(RECORDS SHOWN)

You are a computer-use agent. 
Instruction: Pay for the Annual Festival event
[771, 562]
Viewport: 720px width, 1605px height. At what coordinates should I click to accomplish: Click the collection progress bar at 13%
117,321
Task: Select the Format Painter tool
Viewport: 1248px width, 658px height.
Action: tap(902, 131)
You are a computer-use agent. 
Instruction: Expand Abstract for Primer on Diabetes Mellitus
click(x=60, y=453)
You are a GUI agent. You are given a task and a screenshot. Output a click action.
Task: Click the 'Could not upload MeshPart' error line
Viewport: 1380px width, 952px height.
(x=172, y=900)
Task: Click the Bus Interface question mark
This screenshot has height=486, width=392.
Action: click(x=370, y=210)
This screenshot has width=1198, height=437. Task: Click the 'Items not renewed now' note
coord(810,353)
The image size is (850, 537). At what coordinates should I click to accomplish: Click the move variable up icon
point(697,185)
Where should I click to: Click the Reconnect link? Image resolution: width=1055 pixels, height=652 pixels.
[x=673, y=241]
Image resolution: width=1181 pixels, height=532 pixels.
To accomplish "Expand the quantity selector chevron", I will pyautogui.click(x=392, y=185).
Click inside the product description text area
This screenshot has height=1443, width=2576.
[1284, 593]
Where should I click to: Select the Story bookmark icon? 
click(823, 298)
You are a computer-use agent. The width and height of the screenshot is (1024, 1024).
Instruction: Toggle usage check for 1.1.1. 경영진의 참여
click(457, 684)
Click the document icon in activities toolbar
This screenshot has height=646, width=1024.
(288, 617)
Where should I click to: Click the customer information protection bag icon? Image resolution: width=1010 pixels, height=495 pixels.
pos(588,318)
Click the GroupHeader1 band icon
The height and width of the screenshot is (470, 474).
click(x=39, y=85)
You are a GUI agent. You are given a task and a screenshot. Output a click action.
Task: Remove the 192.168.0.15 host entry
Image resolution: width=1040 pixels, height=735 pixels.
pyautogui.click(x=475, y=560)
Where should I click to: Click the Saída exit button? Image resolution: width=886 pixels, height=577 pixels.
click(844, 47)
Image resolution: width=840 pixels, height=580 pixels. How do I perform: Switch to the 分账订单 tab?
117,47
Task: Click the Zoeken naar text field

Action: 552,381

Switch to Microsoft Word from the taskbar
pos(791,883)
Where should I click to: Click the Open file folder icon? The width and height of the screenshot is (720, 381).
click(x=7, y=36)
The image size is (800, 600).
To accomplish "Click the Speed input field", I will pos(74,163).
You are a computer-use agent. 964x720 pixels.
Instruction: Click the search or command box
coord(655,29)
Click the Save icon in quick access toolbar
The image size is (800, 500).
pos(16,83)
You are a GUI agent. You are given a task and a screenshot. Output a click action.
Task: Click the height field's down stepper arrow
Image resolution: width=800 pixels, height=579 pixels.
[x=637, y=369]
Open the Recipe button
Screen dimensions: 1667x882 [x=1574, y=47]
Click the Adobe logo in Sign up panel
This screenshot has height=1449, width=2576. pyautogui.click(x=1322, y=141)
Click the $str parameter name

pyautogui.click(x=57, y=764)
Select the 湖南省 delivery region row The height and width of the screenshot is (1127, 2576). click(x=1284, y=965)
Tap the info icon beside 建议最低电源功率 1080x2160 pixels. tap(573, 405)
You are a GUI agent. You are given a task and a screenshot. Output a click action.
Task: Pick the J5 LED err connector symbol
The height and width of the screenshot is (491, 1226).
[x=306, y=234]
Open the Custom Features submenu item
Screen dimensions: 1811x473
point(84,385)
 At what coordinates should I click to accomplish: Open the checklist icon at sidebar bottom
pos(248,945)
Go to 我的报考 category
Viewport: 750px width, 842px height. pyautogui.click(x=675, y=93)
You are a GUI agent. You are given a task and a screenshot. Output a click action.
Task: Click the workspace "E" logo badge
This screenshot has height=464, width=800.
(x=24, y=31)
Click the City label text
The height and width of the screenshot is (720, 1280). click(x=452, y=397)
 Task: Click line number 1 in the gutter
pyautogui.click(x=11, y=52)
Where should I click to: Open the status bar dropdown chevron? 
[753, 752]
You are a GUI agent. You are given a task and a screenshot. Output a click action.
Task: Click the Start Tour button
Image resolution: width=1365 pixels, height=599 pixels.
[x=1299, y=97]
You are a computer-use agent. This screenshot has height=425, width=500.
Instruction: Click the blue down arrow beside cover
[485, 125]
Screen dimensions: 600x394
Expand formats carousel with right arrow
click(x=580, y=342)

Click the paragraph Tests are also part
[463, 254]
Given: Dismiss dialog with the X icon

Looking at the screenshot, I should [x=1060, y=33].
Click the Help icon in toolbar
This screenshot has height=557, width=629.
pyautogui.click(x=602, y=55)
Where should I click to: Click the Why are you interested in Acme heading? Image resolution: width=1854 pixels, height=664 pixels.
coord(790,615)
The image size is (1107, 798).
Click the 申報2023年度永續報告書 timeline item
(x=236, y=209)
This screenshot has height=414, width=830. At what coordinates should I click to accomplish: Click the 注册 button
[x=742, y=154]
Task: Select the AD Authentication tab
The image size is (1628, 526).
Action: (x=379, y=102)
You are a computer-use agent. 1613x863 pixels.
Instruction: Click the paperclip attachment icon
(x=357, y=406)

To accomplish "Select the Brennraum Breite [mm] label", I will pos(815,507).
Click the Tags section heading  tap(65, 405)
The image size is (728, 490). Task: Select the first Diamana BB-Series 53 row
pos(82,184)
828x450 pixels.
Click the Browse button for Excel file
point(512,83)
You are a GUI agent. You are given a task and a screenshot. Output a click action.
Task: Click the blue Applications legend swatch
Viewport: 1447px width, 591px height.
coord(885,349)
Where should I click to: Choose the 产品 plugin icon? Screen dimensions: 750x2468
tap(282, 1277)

(End RECORDS SHOWN)

WHAT YOU SHOULD DO: From the first line to the last, reproduce the material word for word.

ANSWER BELOW:
You are a computer-use agent. 
Instruction: Pay for the Annual Festival event
[771, 562]
Viewport: 720px width, 1605px height. At what coordinates should I click to accomplish: Click the collection progress bar at 13%
117,321
Task: Select the Format Painter tool
Viewport: 1248px width, 658px height.
Action: tap(902, 131)
You are a computer-use agent. 
Instruction: Expand Abstract for Primer on Diabetes Mellitus
click(x=60, y=453)
You are a GUI agent. You are given a task and a screenshot. Output a click action.
Task: Click the 'Could not upload MeshPart' error line
Viewport: 1380px width, 952px height.
(x=172, y=900)
Task: Click the Bus Interface question mark
This screenshot has height=486, width=392.
Action: click(x=370, y=210)
This screenshot has width=1198, height=437. Task: Click the 'Items not renewed now' note
coord(810,353)
The image size is (850, 537). At what coordinates should I click to accomplish: Click the move variable up icon
point(697,185)
Where should I click to: Click the Reconnect link? Image resolution: width=1055 pixels, height=652 pixels.
[x=673, y=241]
Image resolution: width=1181 pixels, height=532 pixels.
To accomplish "Expand the quantity selector chevron", I will pyautogui.click(x=392, y=185).
Click inside the product description text area
This screenshot has height=1443, width=2576.
[1284, 593]
Where should I click to: Select the Story bookmark icon? 
click(823, 298)
You are a computer-use agent. The width and height of the screenshot is (1024, 1024).
Instruction: Toggle usage check for 1.1.1. 경영진의 참여
click(457, 684)
Click the document icon in activities toolbar
This screenshot has height=646, width=1024.
(288, 617)
Where should I click to: Click the customer information protection bag icon? Image resolution: width=1010 pixels, height=495 pixels.
pos(588,318)
Click the GroupHeader1 band icon
The height and width of the screenshot is (470, 474).
click(x=39, y=85)
You are a GUI agent. You are given a task and a screenshot. Output a click action.
Task: Remove the 192.168.0.15 host entry
Image resolution: width=1040 pixels, height=735 pixels.
pyautogui.click(x=475, y=560)
Where should I click to: Click the Saída exit button? Image resolution: width=886 pixels, height=577 pixels.
click(844, 47)
Image resolution: width=840 pixels, height=580 pixels. How do I perform: Switch to the 分账订单 tab?
117,47
Task: Click the Zoeken naar text field

Action: 552,381

Switch to Microsoft Word from the taskbar
pos(791,883)
Where should I click to: Click the Open file folder icon? The width and height of the screenshot is (720, 381).
click(x=7, y=36)
The image size is (800, 600).
To accomplish "Click the Speed input field", I will pos(74,163).
You are a computer-use agent. 964x720 pixels.
Instruction: Click the search or command box
coord(655,29)
Click the Save icon in quick access toolbar
The image size is (800, 500).
pos(16,83)
You are a GUI agent. You are given a task and a screenshot. Output a click action.
Task: Click the height field's down stepper arrow
Image resolution: width=800 pixels, height=579 pixels.
[x=637, y=369]
Open the Recipe button
Screen dimensions: 1667x882 [x=1574, y=47]
Click the Adobe logo in Sign up panel
This screenshot has height=1449, width=2576. pyautogui.click(x=1322, y=141)
Click the $str parameter name

pyautogui.click(x=57, y=764)
Select the 湖南省 delivery region row The height and width of the screenshot is (1127, 2576). click(x=1284, y=965)
Tap the info icon beside 建议最低电源功率 1080x2160 pixels. tap(573, 405)
You are a GUI agent. You are given a task and a screenshot. Output a click action.
Task: Pick the J5 LED err connector symbol
The height and width of the screenshot is (491, 1226).
[x=306, y=234]
Open the Custom Features submenu item
Screen dimensions: 1811x473
point(84,385)
 At what coordinates should I click to accomplish: Open the checklist icon at sidebar bottom
pos(248,945)
Go to 我的报考 category
Viewport: 750px width, 842px height. pyautogui.click(x=675, y=93)
You are a GUI agent. You are given a task and a screenshot. Output a click action.
Task: Click the workspace "E" logo badge
This screenshot has height=464, width=800.
(x=24, y=31)
Click the City label text
The height and width of the screenshot is (720, 1280). click(x=452, y=397)
 Task: Click line number 1 in the gutter
pyautogui.click(x=11, y=52)
Where should I click to: Open the status bar dropdown chevron? 
[753, 752]
You are a GUI agent. You are given a task and a screenshot. Output a click action.
Task: Click the Start Tour button
Image resolution: width=1365 pixels, height=599 pixels.
[x=1299, y=97]
You are a computer-use agent. This screenshot has height=425, width=500.
Instruction: Click the blue down arrow beside cover
[485, 125]
Screen dimensions: 600x394
Expand formats carousel with right arrow
click(x=580, y=342)

Click the paragraph Tests are also part
[463, 254]
Given: Dismiss dialog with the X icon

Looking at the screenshot, I should [x=1060, y=33].
Click the Help icon in toolbar
This screenshot has height=557, width=629.
pyautogui.click(x=602, y=55)
Where should I click to: Click the Why are you interested in Acme heading? Image resolution: width=1854 pixels, height=664 pixels.
coord(790,615)
The image size is (1107, 798).
Click the 申報2023年度永續報告書 timeline item
(x=236, y=209)
This screenshot has height=414, width=830. At what coordinates should I click to accomplish: Click the 注册 button
[x=742, y=154]
Task: Select the AD Authentication tab
The image size is (1628, 526).
Action: (x=379, y=102)
You are a computer-use agent. 1613x863 pixels.
Instruction: Click the paperclip attachment icon
(x=357, y=406)

To accomplish "Select the Brennraum Breite [mm] label", I will pos(815,507).
Click the Tags section heading  tap(65, 405)
The image size is (728, 490). Task: Select the first Diamana BB-Series 53 row
pos(82,184)
828x450 pixels.
Click the Browse button for Excel file
point(512,83)
You are a GUI agent. You are given a task and a screenshot. Output a click action.
Task: Click the blue Applications legend swatch
Viewport: 1447px width, 591px height.
coord(885,349)
Where should I click to: Choose the 产品 plugin icon? Screen dimensions: 750x2468
tap(282, 1277)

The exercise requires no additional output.